Archana Chitnis (born 20 April 1964) is a Bharatiya Janata Party politician from Madhya Pradesh. She was a member of Madhya Pradesh Legislative Assembly representing Burhanpur (Vidhan Sabha constituency) and has served as education minister of the state. She returned to Shivraj Singh Chouhan's Cabinet as Minister of Women and Child Development.
She lost the 2018 Madhya Pradesh Legislative Assembly election against Thakur Surendra Singh from Burhanpur.

Early life
Entry into students politics in 1984, University Representative of Devi Ahilya University, Indore and Secretary of Government Degree College Student Union in 1984–85. Former lecturer of Gujarati Science College, Indore.

Political career
Member of Swayamsiddh cooperative sugar and agricultural industry limited, Vishrampur (Gudi) in Khandwa district and Swayamsiddh women cooperative Bank Limited, Indore and Ojaswini (women's magazine). City Secretary of BJP Mahila Morcha, Indore. State Coordinator of BJP cultural cell. Former executive member of National BJYM. Former state vice president of Mahila Morcha.
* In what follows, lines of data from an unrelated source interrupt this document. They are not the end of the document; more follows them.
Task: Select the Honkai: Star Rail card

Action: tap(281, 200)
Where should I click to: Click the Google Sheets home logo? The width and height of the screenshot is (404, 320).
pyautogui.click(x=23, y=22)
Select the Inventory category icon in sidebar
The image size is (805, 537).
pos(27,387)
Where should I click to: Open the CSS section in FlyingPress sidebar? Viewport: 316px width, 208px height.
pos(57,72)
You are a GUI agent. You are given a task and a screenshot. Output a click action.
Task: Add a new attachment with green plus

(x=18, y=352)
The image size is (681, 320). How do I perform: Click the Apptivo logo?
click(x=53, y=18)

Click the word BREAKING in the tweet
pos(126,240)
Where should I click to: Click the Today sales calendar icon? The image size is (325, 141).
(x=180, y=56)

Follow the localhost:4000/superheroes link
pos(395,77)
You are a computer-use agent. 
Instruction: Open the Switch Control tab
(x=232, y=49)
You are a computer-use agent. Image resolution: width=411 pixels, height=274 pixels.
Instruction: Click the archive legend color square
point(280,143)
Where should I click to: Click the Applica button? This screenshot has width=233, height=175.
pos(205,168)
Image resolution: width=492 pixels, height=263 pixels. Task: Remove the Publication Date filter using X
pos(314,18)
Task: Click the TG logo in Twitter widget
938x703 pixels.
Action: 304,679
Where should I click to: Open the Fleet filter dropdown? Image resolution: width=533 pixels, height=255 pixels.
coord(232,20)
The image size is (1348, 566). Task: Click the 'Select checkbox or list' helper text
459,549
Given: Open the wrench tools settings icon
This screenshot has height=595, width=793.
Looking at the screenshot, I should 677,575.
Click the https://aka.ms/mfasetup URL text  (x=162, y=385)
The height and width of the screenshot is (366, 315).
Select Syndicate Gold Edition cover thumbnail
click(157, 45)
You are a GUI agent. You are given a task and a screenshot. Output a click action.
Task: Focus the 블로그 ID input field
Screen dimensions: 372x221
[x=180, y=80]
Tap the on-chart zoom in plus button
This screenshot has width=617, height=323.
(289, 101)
Former Chief of Girls Wing of ABVP. In 2003, she was elected to 12th Vidhan Sabha and remained Minister for Women and Child Development, Social Welfare, Higher Education, Technical Education and Training, Animal Husbandry, Cow Promotion Board and social justice. State BJP's spokesperson. Traveled to many countries including Singapore, France, Germany. Elected as Member of 13th Vidhan Sabha in 2008 and appointed Minister of Technical Education and Training, School Education and Higher Education.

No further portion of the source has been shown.